Training Agents To Play Soccer Game?
A Deep Policy Inference Q-Network for Multi-Agent Systems.
Multi-Agent Reinforcement Learning
Recently, Deep reinforcement learning (DRL), combining RL and deep neural networks (DNNs), has shown great successes in a wide variety of single-agent stationary settings, including Atari games, robot navigation, and Go. These advances lead researchers to start extending DRL to multi-agent domain for more practical use, such as investigating multi-agents’ social behaviors and developing algorithms for improving the training efficiency [1, 2, 3, 4, 5].
What’s the Challenge in Multi-Agent Training?
In a multi-agent system (MAS), agents share a common environment, where they can act and interact with the environment independently to achieve their own objectives. However, the environment perceived by each agent changes over time due to the actions exerted by other agents, causing non-stationarity in each agent’s observations. A non-stationary environment prohibits an agent from assuming that the others have specific strategies and are stationary, leading to increased complexity and difficulty in modeling their behaviors.

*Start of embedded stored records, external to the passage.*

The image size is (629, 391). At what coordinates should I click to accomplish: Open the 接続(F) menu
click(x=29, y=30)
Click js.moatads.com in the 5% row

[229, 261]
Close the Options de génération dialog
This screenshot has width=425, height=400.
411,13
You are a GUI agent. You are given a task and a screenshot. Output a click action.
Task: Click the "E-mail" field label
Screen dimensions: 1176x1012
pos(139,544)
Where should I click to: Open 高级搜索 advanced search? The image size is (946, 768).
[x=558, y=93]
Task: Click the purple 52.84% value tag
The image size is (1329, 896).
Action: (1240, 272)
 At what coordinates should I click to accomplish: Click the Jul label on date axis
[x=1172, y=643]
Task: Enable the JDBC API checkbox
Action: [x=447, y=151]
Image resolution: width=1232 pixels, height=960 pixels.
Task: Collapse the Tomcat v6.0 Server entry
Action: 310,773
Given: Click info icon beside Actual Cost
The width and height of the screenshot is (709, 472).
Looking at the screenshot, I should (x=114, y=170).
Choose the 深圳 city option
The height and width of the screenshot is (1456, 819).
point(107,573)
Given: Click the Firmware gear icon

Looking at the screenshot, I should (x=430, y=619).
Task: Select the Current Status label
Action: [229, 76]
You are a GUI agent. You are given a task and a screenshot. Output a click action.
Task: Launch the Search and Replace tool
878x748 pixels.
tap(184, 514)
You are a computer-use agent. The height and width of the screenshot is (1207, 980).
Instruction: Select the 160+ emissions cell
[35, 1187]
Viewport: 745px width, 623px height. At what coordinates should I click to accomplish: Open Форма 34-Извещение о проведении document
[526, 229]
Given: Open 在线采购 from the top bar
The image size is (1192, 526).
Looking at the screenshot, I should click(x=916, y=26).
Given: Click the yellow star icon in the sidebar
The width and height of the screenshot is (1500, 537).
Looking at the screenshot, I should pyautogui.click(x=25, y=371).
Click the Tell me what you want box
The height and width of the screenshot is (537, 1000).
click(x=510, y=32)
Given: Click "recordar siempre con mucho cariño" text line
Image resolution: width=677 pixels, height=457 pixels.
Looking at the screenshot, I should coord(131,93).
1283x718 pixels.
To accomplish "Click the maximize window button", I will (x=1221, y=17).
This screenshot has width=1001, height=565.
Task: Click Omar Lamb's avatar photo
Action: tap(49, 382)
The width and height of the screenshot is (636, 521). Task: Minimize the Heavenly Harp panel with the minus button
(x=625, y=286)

Policy-Changing Agents, Environmental Dynamics-Modeling
In collaborative or competitive scenarios, in which agents are required to cooperate or take actions against other agents, modeling environmental dynamics becomes even more challenging. Also, in order to act optimally under such scenarios, an agent needs to predict other agents’ policies and infer their intentions. Furthermore, for scenarios in which other agents’ policies dynamically change over time, an agent’s policy needs to change accordingly. Therefore, a robust methodology to model collaborators or opponents in a MAS is further necessitated.
Our Proposed Methodology — — Deep Policy Inference Q-Network (DPIQN)
To deal with the above issues, we present a detailed design of the deep policy inference Q-network (DPIQN), a deep policy inference Q-network that targets multi-agent systems composed of controllable agents, collaborators, and opponents that interact with each other. DPIQN aims at training and controlling a single agent to interact with the other agents in a MAS, using only high-dimensional raw observations (e.g., images). Also, we apply feature representation learning as auxiliary tasks for much better policy-learning.
Recently, representation learning in the form of auxiliary tasks has been employed in several DRL methods. Auxiliary tasks are combined with DRL by learning additional goals [6, 7, 8]. As auxiliary tasks provide DRL agents much richer feature representations than that of traditional methods, they are potentially more suitable for modeling non-stationary collaborators and opponents in a MAS.
Deep Policy Inference Q-Network (DPIQN)
The main objective of DPIQN is to improve the quality of state feature representations of an agent in multi-agent settings. For better understanding, we first introduce the architecture of DPIQN.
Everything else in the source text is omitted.